Is it absurd to expect the oppressed people of Chiapas to assume the Poop Taco as their official gesture?
Or, rather than throwing perfectly good shoes at our previous, disgraced President, Iraqi journalists would instead throw an enraged Poop Taco.
Already, if you look closely one MIGHT witness Venezuela's Hugo Chavez flashing a poop taco as he ridicules "the donkey," George W. Bush:
Can you imagine a world where history has been rewritten and photoshopped to show Richard Nixon throwing poop tacos from behind the Presidential Seal of United States?
And what reason is there to doubt that one of us will some day greet the ambassadors of far-off planets with a deeply respectful and ingratiating poop taco?
Each of us can envision our sons and daughters, dressed in graduation regalia, triumphantly throwing poop tacos for all to see.
With these great victories in mind, each of us must proceed down his own course. Just as the poop taco recognizes no boundaries, neither do those who reverentially hold one in each hand.
We report all this with great angst, and yet, even greater hope.
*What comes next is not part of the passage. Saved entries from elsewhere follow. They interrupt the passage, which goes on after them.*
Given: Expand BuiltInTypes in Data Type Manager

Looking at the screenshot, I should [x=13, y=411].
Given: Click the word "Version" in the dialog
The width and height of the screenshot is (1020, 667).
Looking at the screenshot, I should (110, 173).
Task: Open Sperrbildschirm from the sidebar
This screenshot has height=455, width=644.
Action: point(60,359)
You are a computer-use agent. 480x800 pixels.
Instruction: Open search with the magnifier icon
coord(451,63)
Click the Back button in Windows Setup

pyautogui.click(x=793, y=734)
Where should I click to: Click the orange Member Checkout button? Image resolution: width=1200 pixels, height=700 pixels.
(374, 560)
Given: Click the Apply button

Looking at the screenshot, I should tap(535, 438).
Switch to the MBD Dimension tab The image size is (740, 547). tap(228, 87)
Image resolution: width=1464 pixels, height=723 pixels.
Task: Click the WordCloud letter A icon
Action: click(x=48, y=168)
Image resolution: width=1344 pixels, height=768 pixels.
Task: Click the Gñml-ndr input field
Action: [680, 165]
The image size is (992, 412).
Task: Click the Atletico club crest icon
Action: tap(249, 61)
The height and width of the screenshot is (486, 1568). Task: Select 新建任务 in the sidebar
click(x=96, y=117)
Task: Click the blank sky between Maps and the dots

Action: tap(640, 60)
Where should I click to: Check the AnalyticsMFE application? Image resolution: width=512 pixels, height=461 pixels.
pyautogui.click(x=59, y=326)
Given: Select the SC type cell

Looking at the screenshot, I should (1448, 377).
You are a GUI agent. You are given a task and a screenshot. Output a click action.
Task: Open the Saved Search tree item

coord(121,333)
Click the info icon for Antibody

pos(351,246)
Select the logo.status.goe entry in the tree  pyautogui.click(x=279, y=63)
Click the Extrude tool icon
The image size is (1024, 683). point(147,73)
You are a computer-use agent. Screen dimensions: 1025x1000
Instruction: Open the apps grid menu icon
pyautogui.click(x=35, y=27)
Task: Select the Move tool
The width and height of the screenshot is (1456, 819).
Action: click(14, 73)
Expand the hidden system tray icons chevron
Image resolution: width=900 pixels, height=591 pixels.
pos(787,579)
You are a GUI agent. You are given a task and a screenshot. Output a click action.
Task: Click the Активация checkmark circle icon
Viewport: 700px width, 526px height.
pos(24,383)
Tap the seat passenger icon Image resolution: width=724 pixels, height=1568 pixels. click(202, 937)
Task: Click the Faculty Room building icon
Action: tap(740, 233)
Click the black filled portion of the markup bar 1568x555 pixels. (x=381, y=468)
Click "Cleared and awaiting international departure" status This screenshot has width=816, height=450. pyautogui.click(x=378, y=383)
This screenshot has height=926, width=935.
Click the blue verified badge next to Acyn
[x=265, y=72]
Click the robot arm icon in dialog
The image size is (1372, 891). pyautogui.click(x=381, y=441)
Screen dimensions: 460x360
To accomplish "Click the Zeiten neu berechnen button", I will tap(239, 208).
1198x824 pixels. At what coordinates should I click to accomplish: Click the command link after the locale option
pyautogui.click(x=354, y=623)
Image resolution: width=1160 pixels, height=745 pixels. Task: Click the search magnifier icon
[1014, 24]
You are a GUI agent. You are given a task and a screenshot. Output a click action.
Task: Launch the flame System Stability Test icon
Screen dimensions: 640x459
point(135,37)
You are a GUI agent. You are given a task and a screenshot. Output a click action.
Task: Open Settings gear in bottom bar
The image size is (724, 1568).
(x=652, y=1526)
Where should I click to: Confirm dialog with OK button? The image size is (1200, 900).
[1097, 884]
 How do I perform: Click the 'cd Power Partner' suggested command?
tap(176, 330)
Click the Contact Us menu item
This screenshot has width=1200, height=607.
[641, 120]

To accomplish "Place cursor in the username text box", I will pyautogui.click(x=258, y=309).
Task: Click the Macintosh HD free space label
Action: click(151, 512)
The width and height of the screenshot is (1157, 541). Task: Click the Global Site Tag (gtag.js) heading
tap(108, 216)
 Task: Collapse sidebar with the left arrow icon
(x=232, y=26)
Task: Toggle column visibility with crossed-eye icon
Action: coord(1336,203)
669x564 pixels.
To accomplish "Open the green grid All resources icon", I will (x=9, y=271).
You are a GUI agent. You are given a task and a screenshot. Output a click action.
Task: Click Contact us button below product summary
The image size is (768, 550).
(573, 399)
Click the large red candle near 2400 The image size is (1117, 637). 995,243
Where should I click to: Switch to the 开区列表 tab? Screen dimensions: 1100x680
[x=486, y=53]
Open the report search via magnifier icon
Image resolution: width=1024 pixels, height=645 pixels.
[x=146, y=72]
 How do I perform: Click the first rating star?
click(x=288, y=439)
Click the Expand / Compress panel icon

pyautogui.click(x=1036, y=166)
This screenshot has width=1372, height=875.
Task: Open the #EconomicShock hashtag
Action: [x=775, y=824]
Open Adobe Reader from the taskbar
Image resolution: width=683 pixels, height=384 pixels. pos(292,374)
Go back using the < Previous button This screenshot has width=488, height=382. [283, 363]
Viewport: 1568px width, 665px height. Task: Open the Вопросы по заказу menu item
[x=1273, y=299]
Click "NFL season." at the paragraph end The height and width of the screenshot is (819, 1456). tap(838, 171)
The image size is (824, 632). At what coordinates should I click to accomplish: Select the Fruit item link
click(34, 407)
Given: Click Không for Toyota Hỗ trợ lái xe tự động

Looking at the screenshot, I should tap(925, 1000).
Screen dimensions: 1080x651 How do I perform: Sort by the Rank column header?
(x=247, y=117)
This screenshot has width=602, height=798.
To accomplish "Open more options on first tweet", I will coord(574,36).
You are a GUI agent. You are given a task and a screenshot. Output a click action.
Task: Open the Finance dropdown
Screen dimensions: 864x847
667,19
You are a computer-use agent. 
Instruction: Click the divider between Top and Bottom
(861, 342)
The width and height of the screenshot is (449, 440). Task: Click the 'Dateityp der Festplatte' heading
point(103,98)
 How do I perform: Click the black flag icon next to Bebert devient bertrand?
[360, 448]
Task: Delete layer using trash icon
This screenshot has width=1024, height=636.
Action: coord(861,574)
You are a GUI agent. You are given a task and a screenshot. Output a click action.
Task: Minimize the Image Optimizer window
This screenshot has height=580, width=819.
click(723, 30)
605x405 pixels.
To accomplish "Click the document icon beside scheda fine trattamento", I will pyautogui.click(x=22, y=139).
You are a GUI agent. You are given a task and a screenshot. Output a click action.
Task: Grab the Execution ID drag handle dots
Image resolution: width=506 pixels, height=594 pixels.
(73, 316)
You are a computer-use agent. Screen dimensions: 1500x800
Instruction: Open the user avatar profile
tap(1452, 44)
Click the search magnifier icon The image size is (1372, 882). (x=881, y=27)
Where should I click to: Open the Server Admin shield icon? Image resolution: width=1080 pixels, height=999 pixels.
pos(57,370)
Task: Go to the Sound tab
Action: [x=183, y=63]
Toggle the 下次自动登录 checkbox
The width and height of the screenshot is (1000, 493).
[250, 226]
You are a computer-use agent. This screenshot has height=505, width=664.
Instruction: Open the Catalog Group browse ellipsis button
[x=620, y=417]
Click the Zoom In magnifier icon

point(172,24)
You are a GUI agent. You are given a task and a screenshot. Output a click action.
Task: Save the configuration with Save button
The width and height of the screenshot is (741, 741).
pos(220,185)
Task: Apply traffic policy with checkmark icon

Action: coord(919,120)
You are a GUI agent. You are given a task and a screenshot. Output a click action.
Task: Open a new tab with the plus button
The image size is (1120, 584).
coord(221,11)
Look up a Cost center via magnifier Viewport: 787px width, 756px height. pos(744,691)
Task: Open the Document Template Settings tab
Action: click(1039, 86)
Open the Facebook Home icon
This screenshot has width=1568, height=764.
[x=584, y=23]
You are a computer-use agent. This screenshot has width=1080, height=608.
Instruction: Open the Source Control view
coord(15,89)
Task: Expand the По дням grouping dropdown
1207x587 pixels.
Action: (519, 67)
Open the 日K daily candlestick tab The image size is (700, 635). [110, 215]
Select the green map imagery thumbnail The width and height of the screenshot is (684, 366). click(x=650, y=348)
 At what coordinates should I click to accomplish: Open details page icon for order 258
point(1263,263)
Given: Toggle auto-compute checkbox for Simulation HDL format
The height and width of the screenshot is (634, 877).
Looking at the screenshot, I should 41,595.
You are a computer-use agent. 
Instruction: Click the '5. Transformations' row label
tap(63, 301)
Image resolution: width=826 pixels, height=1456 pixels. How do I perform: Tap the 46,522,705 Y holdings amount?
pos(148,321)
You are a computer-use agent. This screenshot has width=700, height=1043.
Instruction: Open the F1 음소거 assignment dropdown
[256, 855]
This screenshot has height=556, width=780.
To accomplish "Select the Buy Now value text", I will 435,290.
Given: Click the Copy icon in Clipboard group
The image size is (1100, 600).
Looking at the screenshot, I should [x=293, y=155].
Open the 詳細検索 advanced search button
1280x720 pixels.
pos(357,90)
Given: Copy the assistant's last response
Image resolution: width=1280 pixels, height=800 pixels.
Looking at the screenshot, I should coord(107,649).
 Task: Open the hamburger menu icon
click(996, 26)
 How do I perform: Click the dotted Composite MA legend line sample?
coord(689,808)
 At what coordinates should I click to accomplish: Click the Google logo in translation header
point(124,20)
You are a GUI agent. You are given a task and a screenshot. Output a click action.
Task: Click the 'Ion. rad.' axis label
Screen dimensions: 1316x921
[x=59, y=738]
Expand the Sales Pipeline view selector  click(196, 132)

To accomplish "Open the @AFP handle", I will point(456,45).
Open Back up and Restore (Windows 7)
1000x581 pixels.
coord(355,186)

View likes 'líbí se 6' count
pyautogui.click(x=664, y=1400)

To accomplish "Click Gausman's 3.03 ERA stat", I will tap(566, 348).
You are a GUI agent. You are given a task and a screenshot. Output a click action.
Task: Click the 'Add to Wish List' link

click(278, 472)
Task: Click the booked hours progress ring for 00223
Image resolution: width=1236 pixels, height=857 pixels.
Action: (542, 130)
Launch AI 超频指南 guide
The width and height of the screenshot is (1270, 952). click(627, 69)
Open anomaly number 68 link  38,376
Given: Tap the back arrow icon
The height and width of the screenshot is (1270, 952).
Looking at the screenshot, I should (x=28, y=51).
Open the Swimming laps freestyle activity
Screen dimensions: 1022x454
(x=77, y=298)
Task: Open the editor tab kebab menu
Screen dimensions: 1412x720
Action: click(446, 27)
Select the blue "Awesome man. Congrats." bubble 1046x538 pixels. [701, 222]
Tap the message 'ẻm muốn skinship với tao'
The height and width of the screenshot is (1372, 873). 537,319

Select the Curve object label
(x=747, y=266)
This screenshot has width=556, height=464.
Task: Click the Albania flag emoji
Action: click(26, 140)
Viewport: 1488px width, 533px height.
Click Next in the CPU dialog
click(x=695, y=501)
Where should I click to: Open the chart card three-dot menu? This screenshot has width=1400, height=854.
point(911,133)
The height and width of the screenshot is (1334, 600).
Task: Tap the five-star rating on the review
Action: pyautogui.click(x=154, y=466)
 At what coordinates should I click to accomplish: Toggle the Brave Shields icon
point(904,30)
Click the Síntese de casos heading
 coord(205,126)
The hope that Poop Tacos will someday make mincemeat out of the old guard of social standards and measurements. The hope that PTs will one day dice and shred and possibly deep fry conventional wisdom on what is right and what is not quite so right, but just might be right if enough alcohol is consumed. The hope, my comrades, that Poop Tacos will serve as a future beacon of hope in a beaconless world full of hope. Stay strong, my friends. Keep your eyes peeled. Keep your cool and always spread the word of the PT.
And to those who oppose us, we remind them that they can have our poop tacos, only when they pry them from our cold, dead hands.
When someone gives you shit, you give back Poop Tacos.